12 Tech Trends That Will Shape Our Future

In The Inevitable: Understanding the 12 Technological Forces That Will Shape Our Future, Kevin Kelly, the co-founder of Wired Magazine, explores what he sees as the key drivers for our society over the next 30 years. His observations and conclusions are intriguing—regardless of whether they prove to be on target.

The book is organized around the 12 forces Kelly has identified as key drivers for our society: becoming, cognifying, flowing, screening, accessing, sharing, filtering, remixing, interacting, tracking, questioning and beginning. These forces are already at work, he says, and they will only accelerate in coming years.

Kelly’s contention: Together, these overlapping trends will change the way we live and work. The author urges us to embrace this change, rather than resist it, so we can “manage, civilize and tame” the new inventions he sees on the horizon.

It’s hard to disagree with many of his assertions. For instance, who would dispute that the computer age truly took off when computers were first plugged into modems, connecting us to the universe we’ve come to know as the internet? Kelly’s belief that “cheap, powerful, ubiquitous” artificial intelligence (AI) is more disruptive than the industrial revolution is also plausible.

The Power of Artificial Intelligence

The examples he cites illustrate AI’s diverse effects. For instance, some medical experts expect IBM’s Watson to evolve into the world’s best diagnostician, and there are many more Watson-like services in the works.

Even everyday objects are being transformed. The “extra IQ” embedded in today’s tiny cameras and phones does the job of large, heavy camera gear, and AI could lead to smart toys that act like pets and smart clothing that gives a washing machine care instructions.

Kelly concedes that one of his predictions may be harder to swallow: By the end of this century, he predicts that robots will be performing 70 percent of today’s jobs, and our role as humans will be to “dream up new work that matters.”

The trend toward accessing goods and services rather than owning them is another focus of the book. Using an Uber-like service to avoid the expense and hassle of owning a car is a simple example. The proliferation of cloud computing is another. Cloud services offer reliability, speed, expandable depth and much more without the burdens of maintenance.

Accessing rather than owning keeps the user “agile and fresh,” in Kelly’s view, and he says the trend will continue to gain momentum.

Sharing, which Kelly calls “a mild form of digital socialism,” is also on the rise, forming the basis for communal engagement. Just think of the videos, photos, experiences, knowledge and more shared on YouTube, Facebook, Yelp and Wikipedia, and you see his point.

Crowd-sourcing, crowd-funding and open-source projects illustrate the direction in which society is heading. In 2050, Kelly predicts, the most profitable companies will be those that have figured out how to harness aspects of sharing that we haven’t even conceived of today.

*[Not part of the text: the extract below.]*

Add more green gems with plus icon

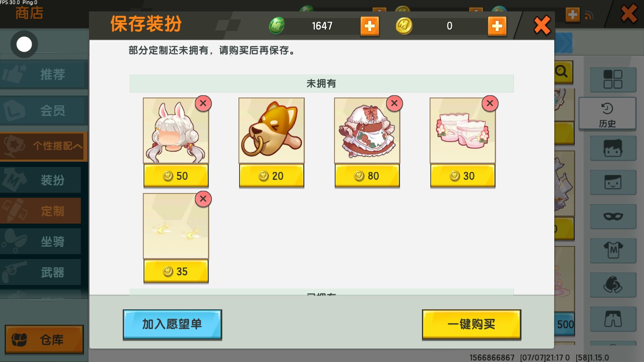(370, 26)
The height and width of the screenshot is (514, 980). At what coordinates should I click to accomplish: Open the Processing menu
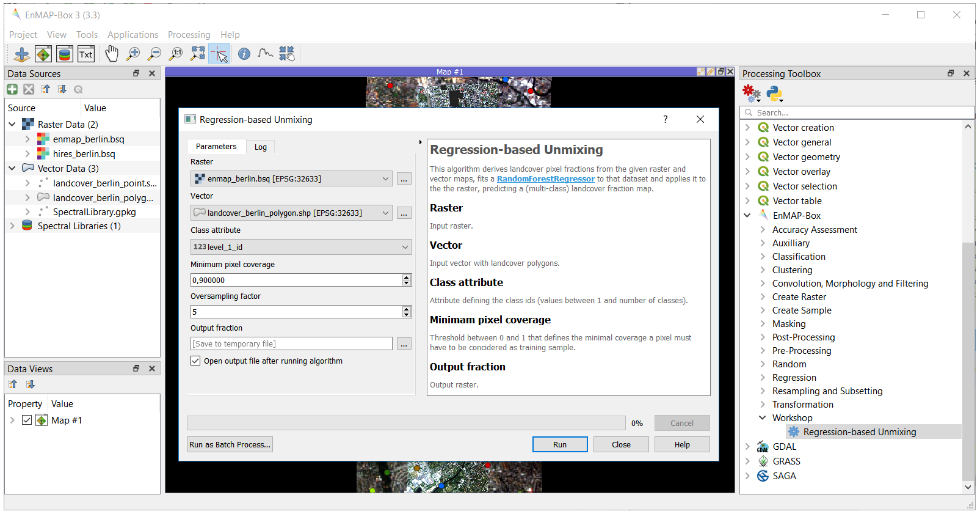click(x=189, y=35)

The Need for Filtering Grows

With the wealth of content and the seemingly limitless choice facing us on all fronts, Kelly foresees a need for ever-more filtering so we can decide what to give our attention to next. Parents, teachers and other authorities have long served as the gatekeepers who decide what we should see, but newer options have emerged.

Recommendation engines from Amazon, Netflix and Pandora are one form of filtering that has taken off. Looking ahead, the author sees a need for new ways of filtering and personalizing content.

Overall, Kelly believes the forces he has identified will inevitably lead us to form a global matrix of humans and machines that are all connected. His view is optimistic, envisioning a world in which our creations make us better humans.

And Kelly is convinced that we are already at the beginning of this journey.